Skip to content

Architecture Overview

System diagram

User's Browser (GPU/CPU)
├── Agent App (React + Vite, hosted on R2)
│   ├── Web Worker (off-main-thread inference)
│   │   ├── WebGPU runtime (GPU-accelerated, 60 tok/s)
│   │   └── WASM fallback (CPU, 10-20 tok/s)
│   ├── Model Cache (Cache Storage API, survives sessions)
│   ├── Result Storage (IndexedDB)
│   └── Optional: WebContainers (Node.js in browser)
│       ├── npm packages
│       ├── Build tools
│       └── CLI tools
├── Optional: Local Ollama (localhost:11434)
│   └── Full LLM inference (user's own models)
└── Optional: Service Worker (offline support)

Cloud Infrastructure (same as FAS)
├── Host Worker (*.freeagentstore.online → R2)
├── API Worker (api.freeagentstore.online)
│   ├── Auth (GitHub OAuth)

Exercise brief: In the architecture overview, what browser API does the Model Cache use to keep models across sessions? The listing that comes next has no connection to the architecture overview above.

Raw data:

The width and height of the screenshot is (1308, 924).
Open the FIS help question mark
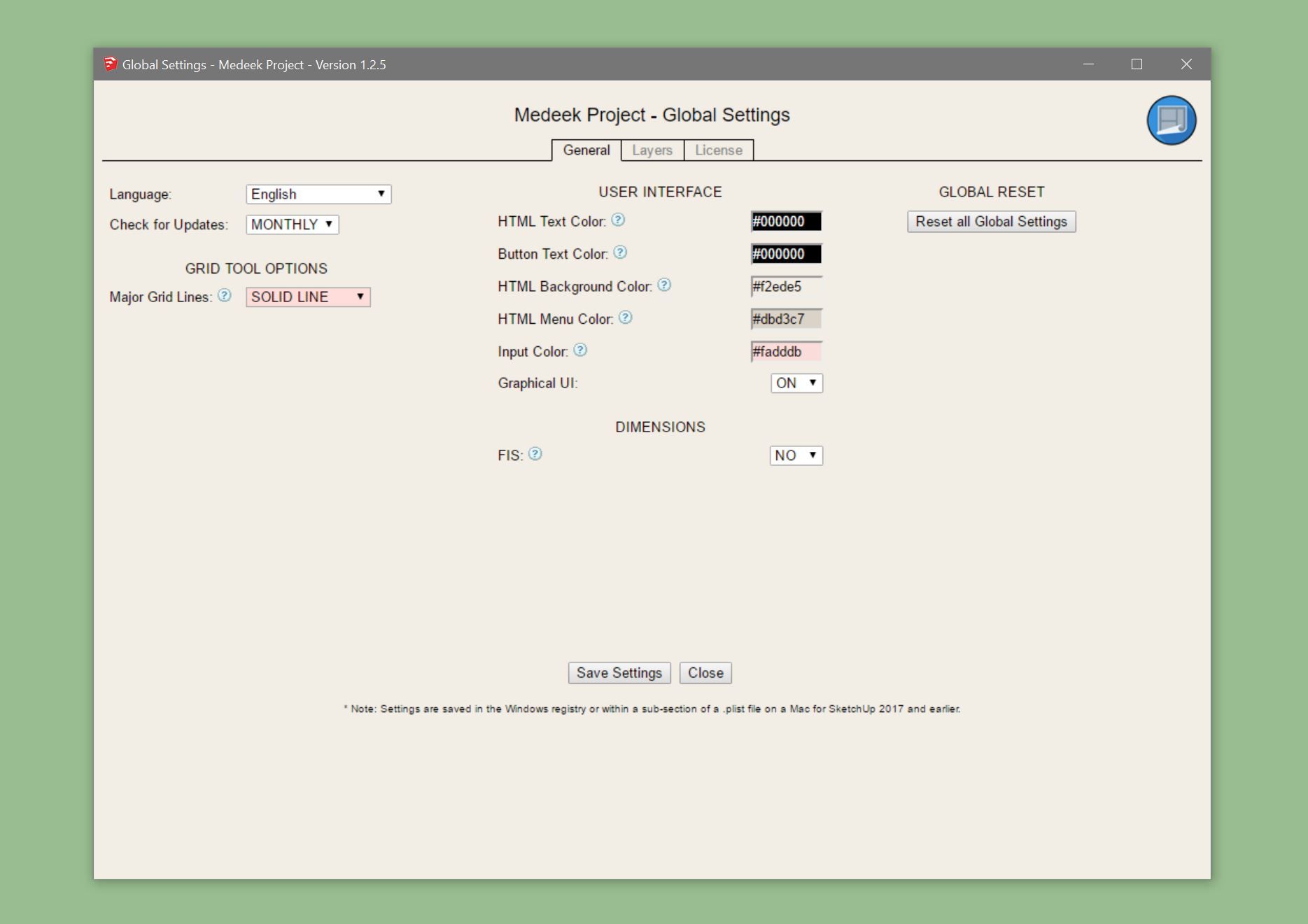535,454
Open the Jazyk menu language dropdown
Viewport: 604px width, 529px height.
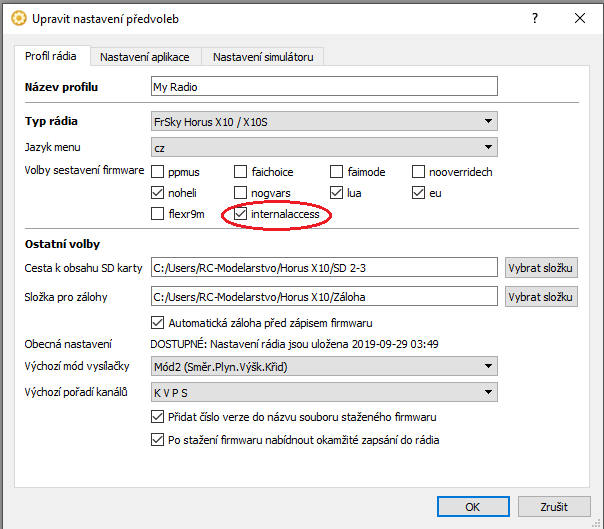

Finished task: The Cache Storage API.